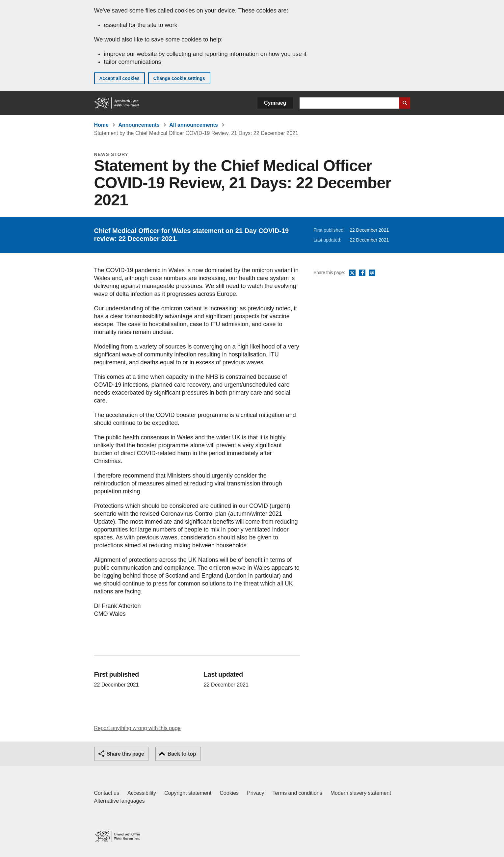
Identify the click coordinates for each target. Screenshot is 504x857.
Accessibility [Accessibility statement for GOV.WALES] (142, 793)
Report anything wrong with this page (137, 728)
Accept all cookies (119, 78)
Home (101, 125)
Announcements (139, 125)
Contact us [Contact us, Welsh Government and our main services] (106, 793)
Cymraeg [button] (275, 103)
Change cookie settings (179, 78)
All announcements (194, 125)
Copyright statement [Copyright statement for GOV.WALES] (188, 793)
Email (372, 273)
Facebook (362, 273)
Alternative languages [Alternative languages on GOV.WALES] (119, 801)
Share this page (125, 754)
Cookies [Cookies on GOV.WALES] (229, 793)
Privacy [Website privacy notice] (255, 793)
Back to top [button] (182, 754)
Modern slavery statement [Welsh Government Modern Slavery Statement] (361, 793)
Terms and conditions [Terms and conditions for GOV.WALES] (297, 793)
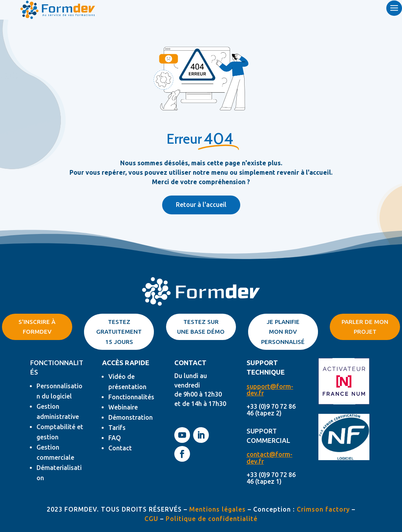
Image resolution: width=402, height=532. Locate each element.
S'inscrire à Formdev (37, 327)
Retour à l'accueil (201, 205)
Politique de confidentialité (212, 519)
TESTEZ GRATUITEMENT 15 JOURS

.....

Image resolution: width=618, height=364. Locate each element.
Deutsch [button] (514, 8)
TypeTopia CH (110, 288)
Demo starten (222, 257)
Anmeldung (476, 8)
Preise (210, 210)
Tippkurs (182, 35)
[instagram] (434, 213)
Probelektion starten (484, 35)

.....

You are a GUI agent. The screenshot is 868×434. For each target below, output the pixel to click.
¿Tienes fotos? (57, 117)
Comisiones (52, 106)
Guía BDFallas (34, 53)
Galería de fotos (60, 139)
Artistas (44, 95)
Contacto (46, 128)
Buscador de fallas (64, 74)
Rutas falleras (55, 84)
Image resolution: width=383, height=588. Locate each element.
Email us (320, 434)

.....

◆ DIRECTIONS FOR THIS TASK:
Scale the records from the line with "Rutas falleras (55, 84)" up to and including the line with "Email us (320, 434)", writing out only those lines, requests included. Multiply each answer coordinate by 1.25 and round to whole numbers, halves up, leaving every other number unchanged.

◆ IN RESPONSE:
Rutas falleras (69, 105)
Image resolution: width=383, height=588. Locate each element.
Email us (400, 543)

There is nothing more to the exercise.